I was involved in the Boys' Brigade. They are worldwide. I'd suggest checking them out. What is interesting is that the scouts came out of the Boys' Brigade, and Baden-Powell felt that the boys were getting too much church, and not enough fieldcraft.


----------



## jawyman (Jun 3, 2013)

Do it, do it, do it. Cadets is great. My son (8) just loves it! We camp, build rockets, compete in a pinewood derby, and best of all learn about Christ. This is essential the Cadets' mission, "Helping Boys to grow more Christlike in all areas of life."

There are uniforms and supplies, but typically my boy just wears a t-shirt (that is provided). I am thankful everyday for the Cadets.
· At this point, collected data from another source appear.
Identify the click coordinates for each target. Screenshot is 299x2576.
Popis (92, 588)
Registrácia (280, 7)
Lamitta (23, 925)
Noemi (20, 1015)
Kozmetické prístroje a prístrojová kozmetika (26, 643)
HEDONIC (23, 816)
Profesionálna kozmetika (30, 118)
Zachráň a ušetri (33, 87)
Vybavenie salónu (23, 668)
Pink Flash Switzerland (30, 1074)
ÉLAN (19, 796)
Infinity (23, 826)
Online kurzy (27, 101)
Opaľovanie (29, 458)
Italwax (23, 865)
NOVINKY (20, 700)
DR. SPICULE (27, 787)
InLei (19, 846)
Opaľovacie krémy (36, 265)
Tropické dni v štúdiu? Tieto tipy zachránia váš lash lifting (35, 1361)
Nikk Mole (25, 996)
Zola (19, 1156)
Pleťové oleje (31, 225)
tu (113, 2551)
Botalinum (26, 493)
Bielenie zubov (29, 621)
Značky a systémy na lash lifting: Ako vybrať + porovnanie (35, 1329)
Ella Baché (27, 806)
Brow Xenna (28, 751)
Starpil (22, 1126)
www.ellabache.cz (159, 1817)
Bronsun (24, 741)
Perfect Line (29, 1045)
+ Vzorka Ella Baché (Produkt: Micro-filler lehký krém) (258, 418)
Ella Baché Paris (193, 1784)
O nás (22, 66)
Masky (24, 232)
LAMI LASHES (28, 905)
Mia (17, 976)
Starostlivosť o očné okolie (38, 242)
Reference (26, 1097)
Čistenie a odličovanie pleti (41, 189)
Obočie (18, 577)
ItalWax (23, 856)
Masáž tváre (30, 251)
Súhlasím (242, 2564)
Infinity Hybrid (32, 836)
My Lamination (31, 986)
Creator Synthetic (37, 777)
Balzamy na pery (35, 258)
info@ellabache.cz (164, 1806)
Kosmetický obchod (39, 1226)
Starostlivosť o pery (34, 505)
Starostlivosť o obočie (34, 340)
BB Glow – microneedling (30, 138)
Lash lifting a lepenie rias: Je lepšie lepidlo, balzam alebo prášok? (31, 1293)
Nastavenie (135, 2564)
I'll leave you with the goal of cadeting as well as the link to the official website,

_The Goal of Cadeting Luke 2:52 states that "Jesus grew in wisdom and stature, and in favor with God and men." The goal of the Calvinist Cadet Corps, based upon that verse, is to help boys to grow spiritually in all areas of life (devotional, mental, physical, and social) by providing Christian men with a uniquely designed structure, program, and materials so that they can mentor boys effectively.
_

The Calvinist Cadet Corps

Also, depending on where you live the Machen Retreat Center has a lot of camps for homeschoolers.


MACHEN RETREAT AND CONFERENCE CENTER - VIRGINIA
(Presbytery of the Mid-Atlantic)
Machen Retreat and Conference Center, McDowell, Virginia
Young Adult Conference, May 29 - June 1, 2013
Home Missions Conference, June 21 - 23, 2013
Science Camp, July 8 - 13, 2013
Music Camp, July 25 - 28, 2013
Marriage & Family Conference, Aug. 14 - 17, 2013
Labor Day Family Conference, Aug. 30 - Sept. 2, 2013
Fall Singles Retreat, Oct. 4 - 5, 2013
Ladies Retreat, Oct. 11 - 12, 2013
Contact: Director
434-946-2913
Website: Machen.org


----------



## JM (Jun 3, 2013)

My son was a Calvinist Cadet for 2 years and we found it was pretty much a secular group. No scripture or Bible reading, just games, wood crafts and archery.


----------



## kvanlaan (Jun 3, 2013)

> My son was a Calvinist Cadet for 2 years and we found it was pretty much a secular group. No scripture or Bible reading, just games, wood crafts and archery.



Depends on the church - some are so watered down it is like Boy Scouts plus a smattering of Jesus. Get into one run by a URC and you will find much meat. I can even see if you can join ours or a church within the Berean council; some of the executive branch goes to our church.


----------